Il m’a été inspiré par la personnalité, disons, très particulière, d’Emmanuel Faber, PDG de Danone. Qui pense pouvoir nous sauver des méfaits du capitalisme par l’action vertueuse (en l’occurrence de forte inspiration chrétienne). Sous une forme à la fois très spéciale et typique, son discours se rattache à tous les discours entendus depuis deux décennies sur la « responsabilité sociale des entreprises » (RSE) et l’autorégulation du capital par la vertu.

Deux mois après l’écriture, l’actualité vérifie ce que la dynamique du texte avait déplié comme fatal (structurellement — à tous points de vue : psychiques et économiques).

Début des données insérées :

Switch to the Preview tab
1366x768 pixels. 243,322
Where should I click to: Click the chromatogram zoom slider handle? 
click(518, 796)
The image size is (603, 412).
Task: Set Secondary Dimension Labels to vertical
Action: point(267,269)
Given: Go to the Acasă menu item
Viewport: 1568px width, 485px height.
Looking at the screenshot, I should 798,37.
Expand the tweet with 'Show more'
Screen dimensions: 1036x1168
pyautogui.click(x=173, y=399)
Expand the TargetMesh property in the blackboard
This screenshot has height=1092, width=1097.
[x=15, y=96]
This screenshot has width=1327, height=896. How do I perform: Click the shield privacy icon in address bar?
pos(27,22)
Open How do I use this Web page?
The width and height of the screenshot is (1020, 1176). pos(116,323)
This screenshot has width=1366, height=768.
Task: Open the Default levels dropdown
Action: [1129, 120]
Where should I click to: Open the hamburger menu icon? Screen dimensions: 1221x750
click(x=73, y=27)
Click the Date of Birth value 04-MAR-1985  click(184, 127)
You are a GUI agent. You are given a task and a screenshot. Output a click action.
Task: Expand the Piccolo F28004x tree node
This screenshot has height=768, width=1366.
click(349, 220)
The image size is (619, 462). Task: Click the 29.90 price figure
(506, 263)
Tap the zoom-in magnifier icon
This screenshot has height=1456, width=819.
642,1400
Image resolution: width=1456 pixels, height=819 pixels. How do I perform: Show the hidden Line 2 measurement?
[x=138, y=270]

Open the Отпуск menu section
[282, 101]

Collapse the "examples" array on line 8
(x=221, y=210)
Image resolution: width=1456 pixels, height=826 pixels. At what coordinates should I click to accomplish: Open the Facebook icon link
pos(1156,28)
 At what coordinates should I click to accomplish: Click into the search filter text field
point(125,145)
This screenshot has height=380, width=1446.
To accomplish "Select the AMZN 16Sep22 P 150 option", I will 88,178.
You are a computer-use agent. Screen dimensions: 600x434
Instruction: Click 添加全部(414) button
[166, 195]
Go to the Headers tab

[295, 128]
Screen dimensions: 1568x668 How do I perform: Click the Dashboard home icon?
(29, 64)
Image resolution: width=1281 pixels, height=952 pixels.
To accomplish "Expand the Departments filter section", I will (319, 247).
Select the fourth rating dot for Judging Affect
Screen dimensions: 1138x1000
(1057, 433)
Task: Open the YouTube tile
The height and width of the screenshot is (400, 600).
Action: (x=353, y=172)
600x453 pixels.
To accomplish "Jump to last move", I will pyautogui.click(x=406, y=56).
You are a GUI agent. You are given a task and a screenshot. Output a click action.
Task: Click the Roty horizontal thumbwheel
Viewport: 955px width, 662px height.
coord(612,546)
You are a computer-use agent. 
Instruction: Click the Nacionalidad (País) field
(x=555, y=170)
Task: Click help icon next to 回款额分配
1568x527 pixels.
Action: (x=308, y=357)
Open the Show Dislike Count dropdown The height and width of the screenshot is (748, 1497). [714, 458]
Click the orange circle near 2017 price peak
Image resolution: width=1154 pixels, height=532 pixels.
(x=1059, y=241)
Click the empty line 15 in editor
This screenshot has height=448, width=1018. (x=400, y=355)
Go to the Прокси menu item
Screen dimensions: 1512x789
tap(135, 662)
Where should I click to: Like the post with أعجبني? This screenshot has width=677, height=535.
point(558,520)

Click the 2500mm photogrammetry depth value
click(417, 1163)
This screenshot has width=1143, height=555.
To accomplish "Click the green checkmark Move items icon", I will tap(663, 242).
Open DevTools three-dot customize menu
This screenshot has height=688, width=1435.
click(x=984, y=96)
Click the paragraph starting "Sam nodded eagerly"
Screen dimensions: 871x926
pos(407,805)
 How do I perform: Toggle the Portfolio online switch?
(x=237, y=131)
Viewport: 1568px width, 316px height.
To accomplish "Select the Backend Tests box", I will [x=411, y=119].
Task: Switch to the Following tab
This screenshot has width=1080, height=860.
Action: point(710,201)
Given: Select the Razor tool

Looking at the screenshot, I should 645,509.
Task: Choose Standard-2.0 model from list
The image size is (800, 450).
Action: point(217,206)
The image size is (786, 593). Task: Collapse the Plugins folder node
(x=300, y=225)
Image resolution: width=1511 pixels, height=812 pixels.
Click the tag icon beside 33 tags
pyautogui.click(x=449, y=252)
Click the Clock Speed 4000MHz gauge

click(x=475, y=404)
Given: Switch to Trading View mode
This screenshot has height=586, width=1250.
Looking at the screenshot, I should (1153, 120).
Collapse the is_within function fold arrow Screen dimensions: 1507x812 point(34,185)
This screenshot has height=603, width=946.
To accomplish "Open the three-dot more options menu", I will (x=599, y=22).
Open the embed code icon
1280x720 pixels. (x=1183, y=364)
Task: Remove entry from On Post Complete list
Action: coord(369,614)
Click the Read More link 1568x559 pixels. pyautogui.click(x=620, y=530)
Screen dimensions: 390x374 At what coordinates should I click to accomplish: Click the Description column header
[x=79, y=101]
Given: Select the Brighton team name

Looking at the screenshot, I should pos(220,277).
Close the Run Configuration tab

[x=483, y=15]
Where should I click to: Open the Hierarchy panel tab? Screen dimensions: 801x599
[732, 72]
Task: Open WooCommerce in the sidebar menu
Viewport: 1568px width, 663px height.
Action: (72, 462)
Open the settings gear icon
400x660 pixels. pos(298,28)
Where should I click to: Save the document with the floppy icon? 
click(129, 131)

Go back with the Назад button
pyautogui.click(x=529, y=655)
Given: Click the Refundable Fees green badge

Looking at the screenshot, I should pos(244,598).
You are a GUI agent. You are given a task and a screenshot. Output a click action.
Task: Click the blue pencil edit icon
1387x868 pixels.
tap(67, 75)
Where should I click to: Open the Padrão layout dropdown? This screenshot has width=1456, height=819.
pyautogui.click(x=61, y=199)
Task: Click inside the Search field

« Contrebande », Amsterdam et moi-même, nous saisissons cette occasion d’attester que la littérature peut être en prise avec les questions politiques et économiques en temps réel en tant que telle.

I.

1.

Vous n’en avez pas l’habitude, mais on peut être PDG et avoir des idées.

Ainsi, moi. J’ai une idée.

Je n’en ai qu’une seule, gage d’une meilleure tenue. Elle tient tout ensemble : le capitalisme avec la justice sociale, les dividendes maximisés avec l’égalité de tous, moi avec moi.

Je reste simple et concentré.

Le monoidéisme garantit l’efficacité et la cohésion. C’est une manière éprouvée d’avancer dans sa trajectoire personnelle.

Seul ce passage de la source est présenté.